Luis Oliveros, économiste et doyen de la Faculté des Sciences Économiques et Sociales de l’Université Métropolitaine de Caracas, a estimé que le complot de corruption était « l’une des causes » pour laquelle l’économie vénézuélienne n’a pas connu la croissance prévue cette année.

« Nous allons nettoyer complètement PDVSA de toutes ces atrocités, de tous ces gens qui volent l’argent du peuple. »

« L’opacité, le manque de responsabilité et la faible qualité institutionnelle génèrent cela (la corruption). Le Venezuela doit changer cela s’il veut changer le cours de son économie », a-t-il souligné.

La corruption révélée, dont Maduro disait avoir des soupçons depuis 2022, a couronné une litanie de plaintes d’experts, de syndicalistes et de porte-parole des partis d’opposition contre l’administration de PDVSA, qui fournissait près de 95% des devises du pays.

Les expropriations d’entreprises privées qui fournissaient des services à PDVSA au cours de la première décennie de ce siècle, le licenciement de milliers d’employés – les antichavistes les qualifient de « main-d’œuvre qualifiée » – et le prétendu détournement de leur objectif à des fins politiques font partie des revendications. sur l’industrie pétrolière faite par des spécialistes et des anti-chavistes.

Une autre époque, de nouveaux accords

Après la démission d’El Aissami, Maduro a nommé Pedro Tellechea, militaire, homme politique et ingénieur, à la tête de PDVSA. Tellechea a procédé à des changements de direction et signé de nouveaux accords au cours du dernier semestre pour l’exploitation pétrolière et gazière avec Chevron, des États-Unis ; Maurel & Prom, de France, et Repsol, d’Espagne, ainsi que l’achat en Chine de 450 camions-citernes pour le transport de carburant.
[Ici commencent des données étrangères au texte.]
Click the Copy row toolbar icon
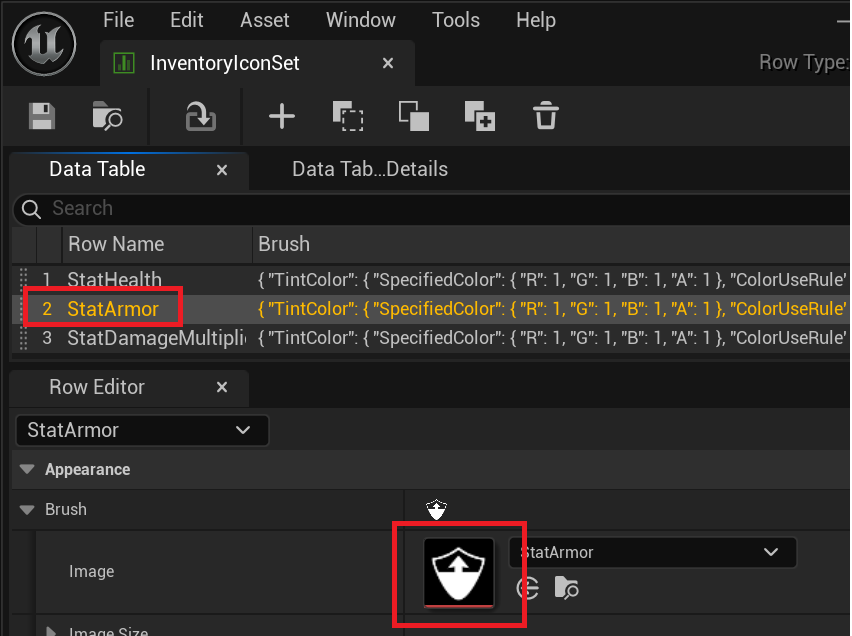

Crespo a souligné que les derniers accords PDVSA sont « opaques », sans beaucoup d’informations sur leur portée.

Assouplissement des sanctions américaines

Les pactes ont été finalisés après le deuxième événement capital de 2023 pour PDVSA : l’assouplissement des sanctions économiques contre le secteur pétrolier et gazier par les États-Unis pour six mois prorogeables, comme incitation à des pactes politiques entre le gouvernement et l’opposition vénézuélienne en octobre dernier. .

Les porte-parole de la Maison Blanche ont averti que les sanctions pourraient être annulées et même renforcées s’il n’y avait pas de progrès positifs dans les accords politiques, qui incluent la libération des prisonniers politiques, la réhabilitation de certains dirigeants de l’opposition afin qu’ils puissent se présenter à des fonctions publiques et de meilleures garanties pour les élections. … élections présidentielles l’année prochaine.
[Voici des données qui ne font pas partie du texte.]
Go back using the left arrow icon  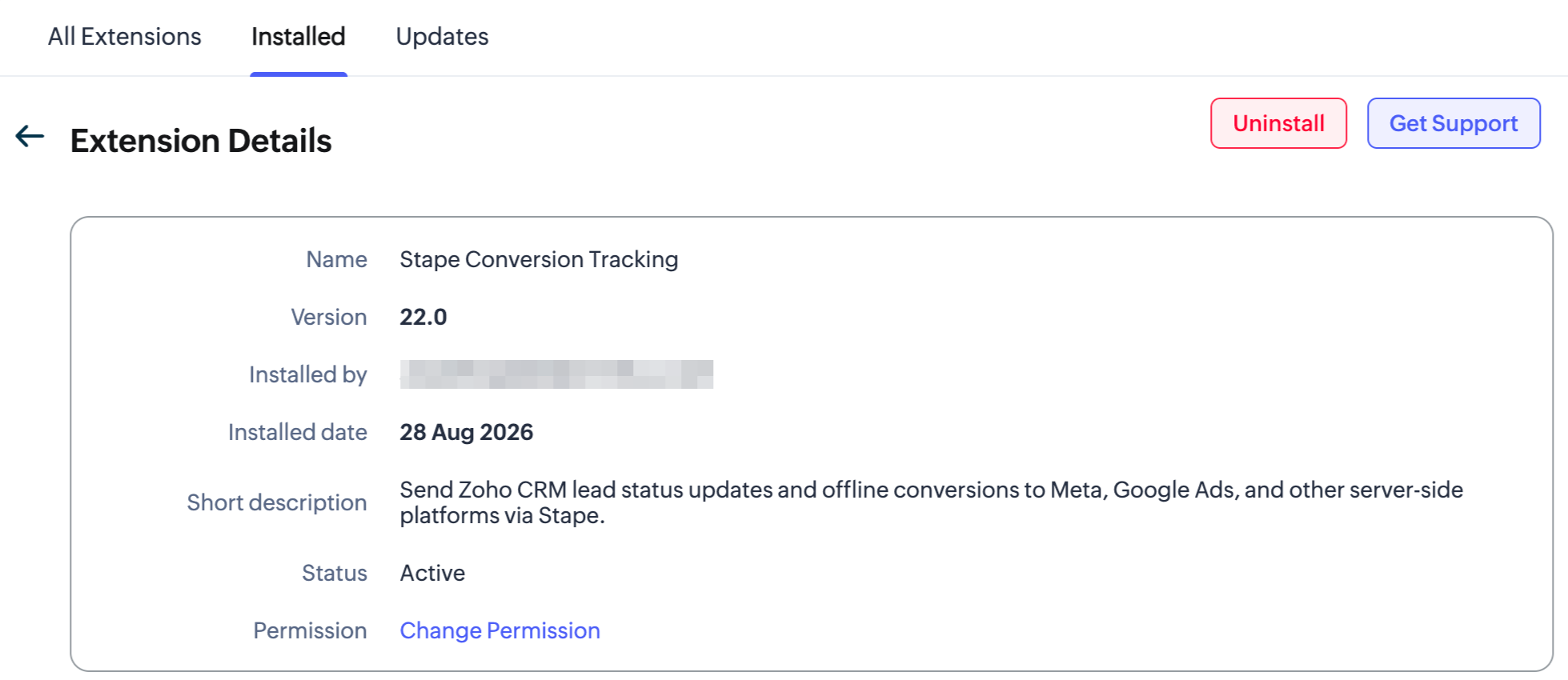pyautogui.click(x=30, y=137)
Parallèlement, la production de PDVSA clôture l’année à près de 800 000 barils par jour, un chiffre « en deçà » de l’objectif d’un million de barils annoncé par le gouvernement vénézuélien, a souligné Oliveros.

La pénurie de carburant dans le pays reste une tâche en suspens, a-t-il ajouté.

« Il y a une certaine régularisation du problème du carburant, mais il y a toujours une instabilité. »

En outre, les présidents colombiens Maduro et Gustavo Petro ont annoncé il y a quelques semaines leur intention de créer une alliance entre PDVSA et Ecopetrol pour exploiter des gisements de gaz et de pétrole au Venezuela, un projet à peine embryonnaire et sur lequel il existe très peu d’informations disponibles. , donc selon les experts.

Selon Oliveros, la note positive pour la compagnie pétrolière nationale pour l’année prochaine est l’augmentation de la production et la réduction des sanctions étrangères.

Cette « excuse » des sanctions est pour l’instant dépassée, a prévenu Oliveros, soulignant qu’il fallait encore obtenir de meilleurs résultats, notamment dans la question des combustibles pour le marché intérieur et dans la fourniture de gaz domestique aux foyers vénézuéliens.